**Excerpt:**
Table 1 Inclusion and exclusion criteria
Abbreviations: OCD, obsessive compulsive disorder; PTSD, posttraumatic stress disorder; WHO, World Health Organization.

The diagnosis, according to the research criteria of ICD-10,63 was confirmed by three independent psychiatrists: an outpatient psychiatrist, who first assessed the patients, a psychiatrist at the psychotherapeutic department, and a senior psychiatrist, who supervised the department. Also, the diagnosis must be confirmed in the documentation of the patients at the end of the treatment on the last day of hospitalization.

Measurements

The patients who agreed to contribute to the study signed an informed consent form and completed several scales. The following measurements were completed at the start and end of the treatment:

  1. Beck Depression Inventory, second edition (BDI-II)64 – The scale includes 21 items – depressive symptoms – in which patients choose perceived symptoms and their severity during the last week. Internal consistency of the scale is higher in psychiatric population (α=0.86) than in general population (α=0.81).64 Preiss and Vacir65 published the Czech version.

**Work item:** According to the study methods excerpt, how many items does the Beck Depression Inventory, second edition, include?

**Supplied entries:**
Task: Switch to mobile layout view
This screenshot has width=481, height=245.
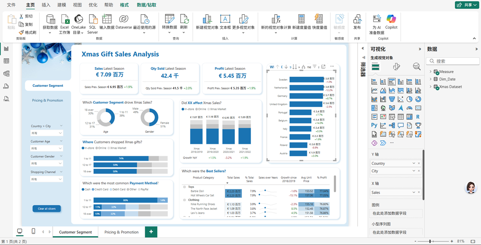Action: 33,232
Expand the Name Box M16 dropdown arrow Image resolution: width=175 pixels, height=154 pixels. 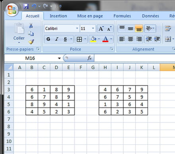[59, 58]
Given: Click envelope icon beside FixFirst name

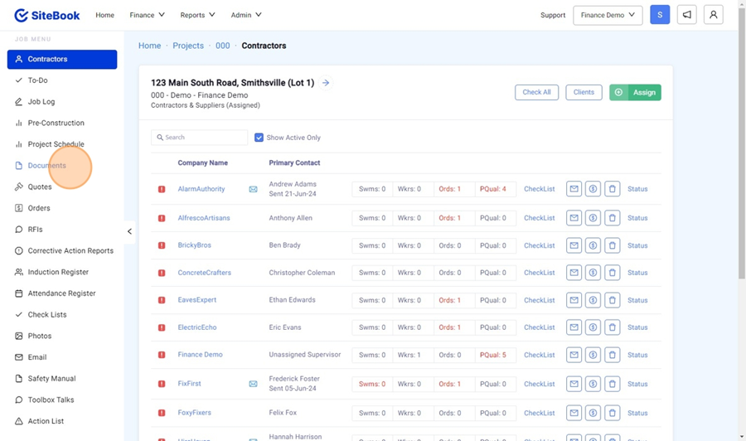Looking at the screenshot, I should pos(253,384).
--
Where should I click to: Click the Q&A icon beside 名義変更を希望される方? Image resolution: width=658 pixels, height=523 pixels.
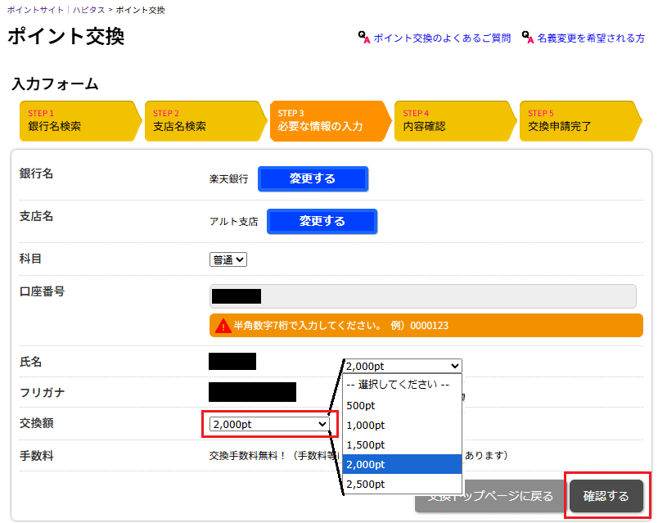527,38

**Response:** 21 items